(The input)

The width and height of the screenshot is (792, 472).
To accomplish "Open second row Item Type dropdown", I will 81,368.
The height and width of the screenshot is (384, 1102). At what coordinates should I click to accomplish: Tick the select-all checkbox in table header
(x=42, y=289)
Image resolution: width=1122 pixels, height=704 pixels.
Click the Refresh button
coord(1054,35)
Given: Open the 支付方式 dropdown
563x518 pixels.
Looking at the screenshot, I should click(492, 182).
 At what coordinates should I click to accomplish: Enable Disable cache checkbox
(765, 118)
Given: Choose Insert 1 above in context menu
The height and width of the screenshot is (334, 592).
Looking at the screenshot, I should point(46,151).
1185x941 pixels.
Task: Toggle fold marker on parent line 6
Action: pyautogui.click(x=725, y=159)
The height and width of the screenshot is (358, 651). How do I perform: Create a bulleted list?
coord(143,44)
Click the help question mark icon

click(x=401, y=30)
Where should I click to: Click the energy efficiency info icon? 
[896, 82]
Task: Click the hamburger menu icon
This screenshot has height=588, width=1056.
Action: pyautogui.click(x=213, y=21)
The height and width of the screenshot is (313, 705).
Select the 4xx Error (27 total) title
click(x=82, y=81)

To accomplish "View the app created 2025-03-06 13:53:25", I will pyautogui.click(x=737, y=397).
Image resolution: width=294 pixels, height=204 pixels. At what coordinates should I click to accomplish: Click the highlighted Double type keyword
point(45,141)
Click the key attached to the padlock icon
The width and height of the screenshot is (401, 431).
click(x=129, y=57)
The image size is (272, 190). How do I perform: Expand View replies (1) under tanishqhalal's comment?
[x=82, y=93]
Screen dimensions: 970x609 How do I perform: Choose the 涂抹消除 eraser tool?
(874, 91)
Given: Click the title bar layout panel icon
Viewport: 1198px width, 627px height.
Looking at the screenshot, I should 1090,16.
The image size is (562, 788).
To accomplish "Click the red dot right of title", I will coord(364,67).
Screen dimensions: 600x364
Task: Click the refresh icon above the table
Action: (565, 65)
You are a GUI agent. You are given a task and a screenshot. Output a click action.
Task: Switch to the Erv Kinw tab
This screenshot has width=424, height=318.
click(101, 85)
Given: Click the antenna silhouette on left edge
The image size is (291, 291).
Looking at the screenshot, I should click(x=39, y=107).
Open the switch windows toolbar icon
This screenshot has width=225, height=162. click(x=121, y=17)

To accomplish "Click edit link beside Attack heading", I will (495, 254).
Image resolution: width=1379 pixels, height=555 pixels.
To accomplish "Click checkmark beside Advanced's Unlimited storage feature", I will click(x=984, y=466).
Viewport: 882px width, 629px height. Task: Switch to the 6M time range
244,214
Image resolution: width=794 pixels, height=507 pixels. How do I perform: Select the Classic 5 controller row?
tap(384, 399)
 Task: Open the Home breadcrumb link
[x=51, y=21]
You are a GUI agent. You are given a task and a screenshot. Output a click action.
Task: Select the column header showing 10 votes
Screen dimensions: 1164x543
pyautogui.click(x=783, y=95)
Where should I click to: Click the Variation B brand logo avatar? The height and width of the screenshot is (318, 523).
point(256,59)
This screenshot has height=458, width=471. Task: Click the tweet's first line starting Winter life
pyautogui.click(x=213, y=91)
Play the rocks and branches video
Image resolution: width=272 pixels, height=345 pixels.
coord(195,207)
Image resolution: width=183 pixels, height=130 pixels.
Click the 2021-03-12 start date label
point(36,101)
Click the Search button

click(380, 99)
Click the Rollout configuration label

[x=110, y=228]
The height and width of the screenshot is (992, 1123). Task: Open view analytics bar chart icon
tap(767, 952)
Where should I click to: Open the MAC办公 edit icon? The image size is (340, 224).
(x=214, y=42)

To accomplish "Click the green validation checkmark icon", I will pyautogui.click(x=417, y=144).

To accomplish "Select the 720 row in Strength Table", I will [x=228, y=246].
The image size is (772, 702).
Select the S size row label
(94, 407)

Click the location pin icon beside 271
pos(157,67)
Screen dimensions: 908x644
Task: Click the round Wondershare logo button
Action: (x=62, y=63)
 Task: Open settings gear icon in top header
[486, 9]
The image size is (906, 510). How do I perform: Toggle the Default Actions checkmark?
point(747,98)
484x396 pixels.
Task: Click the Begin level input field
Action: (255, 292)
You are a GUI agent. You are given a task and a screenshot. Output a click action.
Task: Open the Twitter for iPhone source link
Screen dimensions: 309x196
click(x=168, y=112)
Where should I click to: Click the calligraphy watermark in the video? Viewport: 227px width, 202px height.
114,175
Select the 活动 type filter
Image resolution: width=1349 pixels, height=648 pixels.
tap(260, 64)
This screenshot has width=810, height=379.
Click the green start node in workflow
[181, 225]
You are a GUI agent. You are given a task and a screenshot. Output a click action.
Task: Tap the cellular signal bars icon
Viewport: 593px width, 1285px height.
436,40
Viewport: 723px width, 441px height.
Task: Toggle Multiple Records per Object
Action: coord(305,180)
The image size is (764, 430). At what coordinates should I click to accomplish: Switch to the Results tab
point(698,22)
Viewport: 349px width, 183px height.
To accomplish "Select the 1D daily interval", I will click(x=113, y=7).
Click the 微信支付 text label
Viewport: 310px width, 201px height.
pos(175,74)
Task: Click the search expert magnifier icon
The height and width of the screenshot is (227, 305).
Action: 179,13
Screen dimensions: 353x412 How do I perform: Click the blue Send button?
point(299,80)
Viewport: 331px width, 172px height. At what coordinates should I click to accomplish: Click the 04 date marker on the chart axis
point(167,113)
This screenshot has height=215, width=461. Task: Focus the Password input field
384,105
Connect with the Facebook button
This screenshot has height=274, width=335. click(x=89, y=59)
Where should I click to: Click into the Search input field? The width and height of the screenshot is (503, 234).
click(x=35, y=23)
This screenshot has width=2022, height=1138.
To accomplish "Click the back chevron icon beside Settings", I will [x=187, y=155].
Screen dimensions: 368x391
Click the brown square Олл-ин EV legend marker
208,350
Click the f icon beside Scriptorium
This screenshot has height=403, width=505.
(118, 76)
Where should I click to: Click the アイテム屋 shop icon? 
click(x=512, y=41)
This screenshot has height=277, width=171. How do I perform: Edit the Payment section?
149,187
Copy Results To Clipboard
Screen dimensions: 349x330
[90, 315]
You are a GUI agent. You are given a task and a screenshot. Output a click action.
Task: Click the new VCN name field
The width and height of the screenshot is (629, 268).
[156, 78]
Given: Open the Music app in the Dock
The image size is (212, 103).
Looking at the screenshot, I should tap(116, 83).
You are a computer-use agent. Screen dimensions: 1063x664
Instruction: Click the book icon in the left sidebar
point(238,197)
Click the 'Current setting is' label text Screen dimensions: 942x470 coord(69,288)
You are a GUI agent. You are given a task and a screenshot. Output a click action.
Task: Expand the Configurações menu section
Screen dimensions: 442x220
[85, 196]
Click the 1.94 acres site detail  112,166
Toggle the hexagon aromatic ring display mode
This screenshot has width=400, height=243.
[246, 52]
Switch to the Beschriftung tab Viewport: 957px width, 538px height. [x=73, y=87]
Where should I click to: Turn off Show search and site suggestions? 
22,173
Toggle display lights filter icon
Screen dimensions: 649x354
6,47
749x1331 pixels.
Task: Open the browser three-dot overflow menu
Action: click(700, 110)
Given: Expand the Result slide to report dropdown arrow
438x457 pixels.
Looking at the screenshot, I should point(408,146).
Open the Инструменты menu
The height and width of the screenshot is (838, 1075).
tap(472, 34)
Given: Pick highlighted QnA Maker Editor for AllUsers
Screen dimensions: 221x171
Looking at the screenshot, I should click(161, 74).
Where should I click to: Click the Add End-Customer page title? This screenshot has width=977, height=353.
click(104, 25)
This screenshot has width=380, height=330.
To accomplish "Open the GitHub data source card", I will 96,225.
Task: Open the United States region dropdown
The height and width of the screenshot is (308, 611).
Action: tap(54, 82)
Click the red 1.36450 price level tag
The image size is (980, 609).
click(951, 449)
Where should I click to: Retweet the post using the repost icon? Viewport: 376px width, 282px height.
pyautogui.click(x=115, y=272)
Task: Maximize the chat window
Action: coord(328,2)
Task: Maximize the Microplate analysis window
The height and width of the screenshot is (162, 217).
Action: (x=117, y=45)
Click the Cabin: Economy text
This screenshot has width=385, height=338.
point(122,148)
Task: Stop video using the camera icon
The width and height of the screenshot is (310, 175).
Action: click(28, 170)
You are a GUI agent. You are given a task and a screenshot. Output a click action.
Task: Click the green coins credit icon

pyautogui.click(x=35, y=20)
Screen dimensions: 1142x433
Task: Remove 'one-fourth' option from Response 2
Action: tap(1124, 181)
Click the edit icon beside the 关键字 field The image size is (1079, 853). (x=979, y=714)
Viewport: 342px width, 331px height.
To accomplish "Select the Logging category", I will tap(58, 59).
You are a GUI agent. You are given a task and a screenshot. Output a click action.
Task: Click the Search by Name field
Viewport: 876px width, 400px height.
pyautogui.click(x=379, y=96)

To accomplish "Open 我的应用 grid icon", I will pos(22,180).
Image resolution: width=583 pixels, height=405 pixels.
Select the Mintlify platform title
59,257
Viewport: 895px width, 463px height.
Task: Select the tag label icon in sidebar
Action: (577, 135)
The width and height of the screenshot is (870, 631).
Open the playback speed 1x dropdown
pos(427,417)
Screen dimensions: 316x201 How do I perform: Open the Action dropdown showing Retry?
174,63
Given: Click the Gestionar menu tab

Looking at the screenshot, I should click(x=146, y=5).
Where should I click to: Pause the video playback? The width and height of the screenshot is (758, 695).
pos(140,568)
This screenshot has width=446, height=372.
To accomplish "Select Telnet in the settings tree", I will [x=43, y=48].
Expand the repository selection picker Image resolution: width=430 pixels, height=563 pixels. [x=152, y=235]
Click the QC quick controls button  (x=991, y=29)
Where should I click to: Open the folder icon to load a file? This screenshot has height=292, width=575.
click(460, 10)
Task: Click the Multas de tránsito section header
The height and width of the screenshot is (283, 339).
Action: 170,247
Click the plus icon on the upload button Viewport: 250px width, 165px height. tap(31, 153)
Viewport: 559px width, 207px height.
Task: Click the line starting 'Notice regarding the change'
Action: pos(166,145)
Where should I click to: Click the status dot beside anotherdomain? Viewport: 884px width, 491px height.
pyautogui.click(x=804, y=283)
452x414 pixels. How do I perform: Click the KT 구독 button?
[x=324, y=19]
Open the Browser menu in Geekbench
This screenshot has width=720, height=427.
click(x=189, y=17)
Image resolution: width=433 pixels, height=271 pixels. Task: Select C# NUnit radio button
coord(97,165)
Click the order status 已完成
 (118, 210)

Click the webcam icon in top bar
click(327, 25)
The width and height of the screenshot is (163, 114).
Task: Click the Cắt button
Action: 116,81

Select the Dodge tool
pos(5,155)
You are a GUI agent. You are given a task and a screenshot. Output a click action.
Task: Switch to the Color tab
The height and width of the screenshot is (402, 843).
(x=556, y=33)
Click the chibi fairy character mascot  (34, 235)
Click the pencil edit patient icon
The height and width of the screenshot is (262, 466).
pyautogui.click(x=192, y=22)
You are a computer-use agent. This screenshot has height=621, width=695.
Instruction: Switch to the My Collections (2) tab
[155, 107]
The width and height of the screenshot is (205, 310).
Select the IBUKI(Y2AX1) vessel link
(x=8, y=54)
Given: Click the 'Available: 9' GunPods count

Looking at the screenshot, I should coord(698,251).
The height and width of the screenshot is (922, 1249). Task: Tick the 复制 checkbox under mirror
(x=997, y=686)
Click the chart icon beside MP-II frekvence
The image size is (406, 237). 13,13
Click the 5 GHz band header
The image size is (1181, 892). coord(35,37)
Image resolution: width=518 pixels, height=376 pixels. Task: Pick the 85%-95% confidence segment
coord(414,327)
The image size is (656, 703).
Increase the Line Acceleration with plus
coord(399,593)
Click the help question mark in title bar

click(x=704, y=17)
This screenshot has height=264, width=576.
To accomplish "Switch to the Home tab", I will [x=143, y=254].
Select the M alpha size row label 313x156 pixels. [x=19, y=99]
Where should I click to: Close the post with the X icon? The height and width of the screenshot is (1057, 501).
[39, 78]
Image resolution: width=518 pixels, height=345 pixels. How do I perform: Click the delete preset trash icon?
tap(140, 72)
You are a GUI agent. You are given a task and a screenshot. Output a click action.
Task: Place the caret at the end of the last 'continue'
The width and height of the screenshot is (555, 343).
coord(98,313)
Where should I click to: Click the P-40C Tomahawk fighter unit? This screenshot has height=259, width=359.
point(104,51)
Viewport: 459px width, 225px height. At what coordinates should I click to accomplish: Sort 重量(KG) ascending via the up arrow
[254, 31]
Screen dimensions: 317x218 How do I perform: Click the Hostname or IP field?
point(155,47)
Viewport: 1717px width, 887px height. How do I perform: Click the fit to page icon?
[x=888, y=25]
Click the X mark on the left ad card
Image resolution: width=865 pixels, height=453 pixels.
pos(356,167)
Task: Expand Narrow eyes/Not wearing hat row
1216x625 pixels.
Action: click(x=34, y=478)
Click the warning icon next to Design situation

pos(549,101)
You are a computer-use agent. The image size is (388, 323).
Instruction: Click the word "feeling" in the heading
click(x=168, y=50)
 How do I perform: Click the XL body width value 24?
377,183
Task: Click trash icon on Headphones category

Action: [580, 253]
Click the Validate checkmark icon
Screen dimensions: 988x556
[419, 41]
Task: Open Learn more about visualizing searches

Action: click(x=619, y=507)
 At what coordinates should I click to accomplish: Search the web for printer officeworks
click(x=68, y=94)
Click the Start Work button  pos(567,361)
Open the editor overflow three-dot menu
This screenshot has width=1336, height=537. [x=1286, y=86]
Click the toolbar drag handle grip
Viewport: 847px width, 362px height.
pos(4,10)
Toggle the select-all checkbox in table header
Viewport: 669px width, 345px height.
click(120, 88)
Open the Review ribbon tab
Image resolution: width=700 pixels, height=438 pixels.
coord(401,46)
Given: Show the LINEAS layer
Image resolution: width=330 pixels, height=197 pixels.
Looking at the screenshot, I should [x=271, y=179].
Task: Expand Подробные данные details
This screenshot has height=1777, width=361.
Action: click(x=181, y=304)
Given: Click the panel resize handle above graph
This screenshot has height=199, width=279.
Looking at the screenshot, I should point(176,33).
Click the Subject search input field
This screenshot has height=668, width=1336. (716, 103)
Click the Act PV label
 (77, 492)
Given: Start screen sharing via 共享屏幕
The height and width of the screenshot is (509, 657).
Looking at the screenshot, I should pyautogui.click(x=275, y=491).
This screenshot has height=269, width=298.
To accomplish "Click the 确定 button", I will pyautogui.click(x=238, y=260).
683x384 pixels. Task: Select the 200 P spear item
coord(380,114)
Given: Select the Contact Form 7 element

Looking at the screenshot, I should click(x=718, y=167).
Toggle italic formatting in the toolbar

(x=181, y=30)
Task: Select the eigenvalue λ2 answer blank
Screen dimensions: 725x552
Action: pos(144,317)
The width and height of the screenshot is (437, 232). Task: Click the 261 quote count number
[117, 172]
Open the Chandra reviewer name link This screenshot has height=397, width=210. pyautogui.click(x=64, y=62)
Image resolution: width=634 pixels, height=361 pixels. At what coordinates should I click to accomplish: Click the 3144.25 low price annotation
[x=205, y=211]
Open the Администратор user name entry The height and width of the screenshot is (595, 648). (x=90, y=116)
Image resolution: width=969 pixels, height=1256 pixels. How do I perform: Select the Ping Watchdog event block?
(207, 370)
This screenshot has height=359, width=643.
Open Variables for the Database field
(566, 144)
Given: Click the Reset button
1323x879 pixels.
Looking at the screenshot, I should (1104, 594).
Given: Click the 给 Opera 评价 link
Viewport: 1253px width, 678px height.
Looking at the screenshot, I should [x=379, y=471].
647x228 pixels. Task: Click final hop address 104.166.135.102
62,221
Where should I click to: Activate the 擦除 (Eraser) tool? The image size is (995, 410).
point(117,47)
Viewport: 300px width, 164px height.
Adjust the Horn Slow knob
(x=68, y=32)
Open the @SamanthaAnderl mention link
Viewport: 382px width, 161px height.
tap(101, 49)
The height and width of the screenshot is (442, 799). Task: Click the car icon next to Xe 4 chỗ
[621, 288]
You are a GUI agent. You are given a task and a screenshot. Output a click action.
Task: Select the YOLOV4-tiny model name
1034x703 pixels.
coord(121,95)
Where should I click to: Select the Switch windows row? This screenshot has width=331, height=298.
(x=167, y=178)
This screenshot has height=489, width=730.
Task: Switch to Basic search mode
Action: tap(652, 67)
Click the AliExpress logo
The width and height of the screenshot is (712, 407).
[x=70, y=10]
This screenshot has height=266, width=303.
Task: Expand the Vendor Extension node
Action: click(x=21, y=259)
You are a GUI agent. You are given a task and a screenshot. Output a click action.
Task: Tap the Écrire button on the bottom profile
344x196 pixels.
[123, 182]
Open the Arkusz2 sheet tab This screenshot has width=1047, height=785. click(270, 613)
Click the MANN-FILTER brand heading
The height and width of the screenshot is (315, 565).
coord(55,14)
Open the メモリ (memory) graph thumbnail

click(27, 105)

(End The input)

Work required:
In the listing above, some lines may hold the string "panel". Report how many, and nothing more.

Exercise solution:
2